------ WORKING DATA
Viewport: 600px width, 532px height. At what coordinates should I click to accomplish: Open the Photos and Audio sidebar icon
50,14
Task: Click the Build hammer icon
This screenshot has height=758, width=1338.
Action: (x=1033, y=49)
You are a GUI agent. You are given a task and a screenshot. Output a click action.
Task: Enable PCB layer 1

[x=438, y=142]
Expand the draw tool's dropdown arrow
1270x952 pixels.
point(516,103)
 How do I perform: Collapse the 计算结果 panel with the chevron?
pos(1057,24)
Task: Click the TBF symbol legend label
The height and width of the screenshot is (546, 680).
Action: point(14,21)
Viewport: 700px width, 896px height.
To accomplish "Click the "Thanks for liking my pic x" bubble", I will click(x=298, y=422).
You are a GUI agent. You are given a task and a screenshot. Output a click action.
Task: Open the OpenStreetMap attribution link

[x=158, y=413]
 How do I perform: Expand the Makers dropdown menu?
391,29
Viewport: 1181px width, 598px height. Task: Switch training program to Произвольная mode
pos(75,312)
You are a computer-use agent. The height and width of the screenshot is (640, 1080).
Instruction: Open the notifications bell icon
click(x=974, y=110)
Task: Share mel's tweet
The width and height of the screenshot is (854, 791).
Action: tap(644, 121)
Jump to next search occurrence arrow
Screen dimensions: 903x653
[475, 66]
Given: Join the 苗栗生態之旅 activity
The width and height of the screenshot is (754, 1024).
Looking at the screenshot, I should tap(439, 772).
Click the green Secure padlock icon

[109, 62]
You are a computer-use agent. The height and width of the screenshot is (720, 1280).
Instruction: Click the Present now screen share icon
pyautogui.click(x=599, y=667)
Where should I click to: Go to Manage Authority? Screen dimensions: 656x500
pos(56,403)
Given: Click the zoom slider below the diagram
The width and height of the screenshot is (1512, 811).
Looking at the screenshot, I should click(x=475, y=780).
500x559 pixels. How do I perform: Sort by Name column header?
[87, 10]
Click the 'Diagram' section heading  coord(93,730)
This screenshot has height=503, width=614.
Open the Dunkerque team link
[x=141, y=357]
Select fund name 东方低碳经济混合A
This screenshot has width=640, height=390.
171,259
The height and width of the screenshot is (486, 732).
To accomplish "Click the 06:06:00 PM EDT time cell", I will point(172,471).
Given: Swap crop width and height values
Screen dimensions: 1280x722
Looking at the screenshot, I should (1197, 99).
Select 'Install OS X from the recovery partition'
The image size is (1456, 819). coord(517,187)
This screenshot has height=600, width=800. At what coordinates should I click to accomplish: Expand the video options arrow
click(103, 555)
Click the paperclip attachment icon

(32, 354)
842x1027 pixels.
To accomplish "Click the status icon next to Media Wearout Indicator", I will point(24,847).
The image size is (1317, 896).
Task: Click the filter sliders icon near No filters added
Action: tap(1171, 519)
------------
TASK DETAILS:
Repeat all the lines above verbatim.

EXERCISE RESULT:
Viewport: 600px width, 532px height. At what coordinates should I click to accomplish: Open the Photos and Audio sidebar icon
50,14
Task: Click the Build hammer icon
This screenshot has height=758, width=1338.
Action: (x=1033, y=49)
You are a GUI agent. You are given a task and a screenshot. Output a click action.
Task: Enable PCB layer 1

[x=438, y=142]
Expand the draw tool's dropdown arrow
1270x952 pixels.
point(516,103)
 How do I perform: Collapse the 计算结果 panel with the chevron?
pos(1057,24)
Task: Click the TBF symbol legend label
The height and width of the screenshot is (546, 680).
Action: point(14,21)
Viewport: 700px width, 896px height.
To accomplish "Click the "Thanks for liking my pic x" bubble", I will click(x=298, y=422).
You are a GUI agent. You are given a task and a screenshot. Output a click action.
Task: Open the OpenStreetMap attribution link

[x=158, y=413]
 How do I perform: Expand the Makers dropdown menu?
391,29
Viewport: 1181px width, 598px height. Task: Switch training program to Произвольная mode
pos(75,312)
You are a computer-use agent. The height and width of the screenshot is (640, 1080).
Instruction: Open the notifications bell icon
click(x=974, y=110)
Task: Share mel's tweet
The width and height of the screenshot is (854, 791).
Action: tap(644, 121)
Jump to next search occurrence arrow
Screen dimensions: 903x653
[475, 66]
Given: Join the 苗栗生態之旅 activity
The width and height of the screenshot is (754, 1024).
Looking at the screenshot, I should tap(439, 772).
Click the green Secure padlock icon

[109, 62]
You are a computer-use agent. The height and width of the screenshot is (720, 1280).
Instruction: Click the Present now screen share icon
pyautogui.click(x=599, y=667)
Where should I click to: Go to Manage Authority? Screen dimensions: 656x500
pos(56,403)
Given: Click the zoom slider below the diagram
The width and height of the screenshot is (1512, 811).
Looking at the screenshot, I should click(x=475, y=780).
500x559 pixels. How do I perform: Sort by Name column header?
[87, 10]
Click the 'Diagram' section heading  coord(93,730)
This screenshot has height=503, width=614.
Open the Dunkerque team link
[x=141, y=357]
Select fund name 东方低碳经济混合A
This screenshot has width=640, height=390.
171,259
The height and width of the screenshot is (486, 732).
To accomplish "Click the 06:06:00 PM EDT time cell", I will point(172,471).
Given: Swap crop width and height values
Screen dimensions: 1280x722
Looking at the screenshot, I should (1197, 99).
Select 'Install OS X from the recovery partition'
The image size is (1456, 819). coord(517,187)
This screenshot has height=600, width=800. At what coordinates should I click to accomplish: Expand the video options arrow
click(103, 555)
Click the paperclip attachment icon

(32, 354)
842x1027 pixels.
To accomplish "Click the status icon next to Media Wearout Indicator", I will point(24,847).
The image size is (1317, 896).
Task: Click the filter sliders icon near No filters added
Action: tap(1171, 519)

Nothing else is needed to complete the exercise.